* _About this task_: Your task is to copy the stretch of lines in the records below that begins with the line containing "Where should I click to: Focus" and ends with the line containing "Task: Open the Container dropdown in row 1", exactly as written, with nothing added.

* _Exercise data_:
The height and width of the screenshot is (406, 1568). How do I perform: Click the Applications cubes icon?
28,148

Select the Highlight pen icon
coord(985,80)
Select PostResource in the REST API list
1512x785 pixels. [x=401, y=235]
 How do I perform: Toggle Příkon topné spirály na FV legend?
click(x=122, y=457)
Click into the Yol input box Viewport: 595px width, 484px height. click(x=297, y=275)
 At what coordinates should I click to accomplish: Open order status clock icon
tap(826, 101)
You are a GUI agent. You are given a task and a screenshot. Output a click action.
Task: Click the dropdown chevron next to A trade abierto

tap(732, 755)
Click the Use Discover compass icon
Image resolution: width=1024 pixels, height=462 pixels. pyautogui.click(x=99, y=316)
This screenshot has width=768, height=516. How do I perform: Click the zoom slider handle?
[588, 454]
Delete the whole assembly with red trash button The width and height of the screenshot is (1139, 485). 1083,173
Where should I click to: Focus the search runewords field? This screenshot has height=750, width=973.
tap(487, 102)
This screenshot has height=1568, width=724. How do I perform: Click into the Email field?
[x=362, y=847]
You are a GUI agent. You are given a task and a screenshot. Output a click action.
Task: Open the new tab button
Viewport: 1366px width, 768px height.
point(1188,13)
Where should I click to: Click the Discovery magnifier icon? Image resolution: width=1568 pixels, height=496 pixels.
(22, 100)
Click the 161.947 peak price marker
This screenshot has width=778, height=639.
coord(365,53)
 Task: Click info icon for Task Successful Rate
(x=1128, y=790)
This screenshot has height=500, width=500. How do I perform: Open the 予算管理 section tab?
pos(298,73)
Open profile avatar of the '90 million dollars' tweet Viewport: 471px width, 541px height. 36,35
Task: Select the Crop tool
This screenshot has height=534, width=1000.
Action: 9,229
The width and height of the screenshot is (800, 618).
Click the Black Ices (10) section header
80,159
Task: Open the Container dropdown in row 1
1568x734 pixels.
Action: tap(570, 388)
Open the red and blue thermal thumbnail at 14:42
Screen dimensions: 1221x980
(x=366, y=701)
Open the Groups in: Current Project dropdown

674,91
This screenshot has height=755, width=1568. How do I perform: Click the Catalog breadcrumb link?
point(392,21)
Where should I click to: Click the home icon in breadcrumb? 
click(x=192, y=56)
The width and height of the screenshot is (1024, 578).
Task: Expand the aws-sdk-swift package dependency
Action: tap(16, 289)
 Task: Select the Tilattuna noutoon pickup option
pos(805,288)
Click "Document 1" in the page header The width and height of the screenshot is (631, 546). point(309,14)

* _Finished exercise_:
Where should I click to: Focus the search runewords field? This screenshot has height=750, width=973.
tap(487, 102)
This screenshot has height=1568, width=724. How do I perform: Click into the Email field?
[x=362, y=847]
You are a GUI agent. You are given a task and a screenshot. Output a click action.
Task: Open the new tab button
Viewport: 1366px width, 768px height.
point(1188,13)
Where should I click to: Click the Discovery magnifier icon? Image resolution: width=1568 pixels, height=496 pixels.
(22, 100)
Click the 161.947 peak price marker
This screenshot has width=778, height=639.
coord(365,53)
 Task: Click info icon for Task Successful Rate
(x=1128, y=790)
This screenshot has height=500, width=500. How do I perform: Open the 予算管理 section tab?
pos(298,73)
Open profile avatar of the '90 million dollars' tweet Viewport: 471px width, 541px height. 36,35
Task: Select the Crop tool
This screenshot has height=534, width=1000.
Action: 9,229
The width and height of the screenshot is (800, 618).
Click the Black Ices (10) section header
80,159
Task: Open the Container dropdown in row 1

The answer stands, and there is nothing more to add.